This issue has been one of my ongoing frustrations for a very long time. I simply wanted to be able to enable FTP uploads. Knowing the security risks of this scenario I knowlingly wanted the ability to upload when I need to and turn it off on demand when I don’t. For my efforts I had it partly working from the LAN but not the WAN.
In SBS 2003 Premium w/ ISA 2004 this entails configuring that the ISA FTP Filter is not in “Read Only” mode for any traffic using the FTP protocol you want write capabilities to work. To do this you have to “Configure FTP” (right click rule) at every applicable rule within the listings of the Firewall Policy.

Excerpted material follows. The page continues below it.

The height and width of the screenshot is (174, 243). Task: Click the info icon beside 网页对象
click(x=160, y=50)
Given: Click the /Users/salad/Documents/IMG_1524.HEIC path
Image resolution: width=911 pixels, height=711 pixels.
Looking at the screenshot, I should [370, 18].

The odd thing was that I had already done that …or so I thought. What had alluded me is that there are a couple of additional rules with the FTP protocol hidden under their broad scope. The reason for this was that the listed protocol can also encapsulate a host of protocols including FTP and rules with that situation were being overlooked by moi. So here is the listing of the four rules I needed to edit.

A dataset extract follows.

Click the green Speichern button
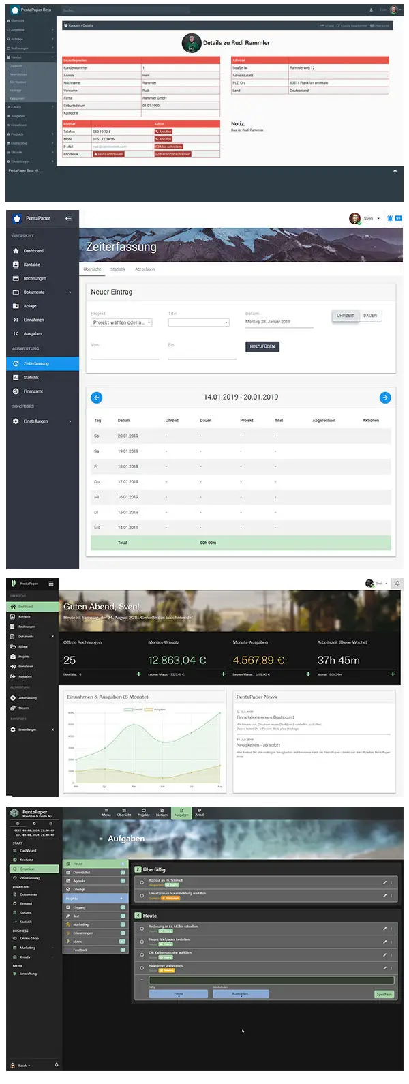409x1084 pixels. 384,994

- SBS FTP Server Access (External to Local Host)
- SBS FTP Outbound Access (Local Host to External)
- SBS Protected Networks Access Rule (All Protected Networks to All Protected Networks)
- SBS Internet Access Rule (All Protected Networks to External)
The thanks for this breakthrough for my mental meltdown go to Bob Hood, Syd Lines, and Eric Rogers for the following linked thread. There are other deeper dives into FTP issues and fixes there including great information from Jim Harrison.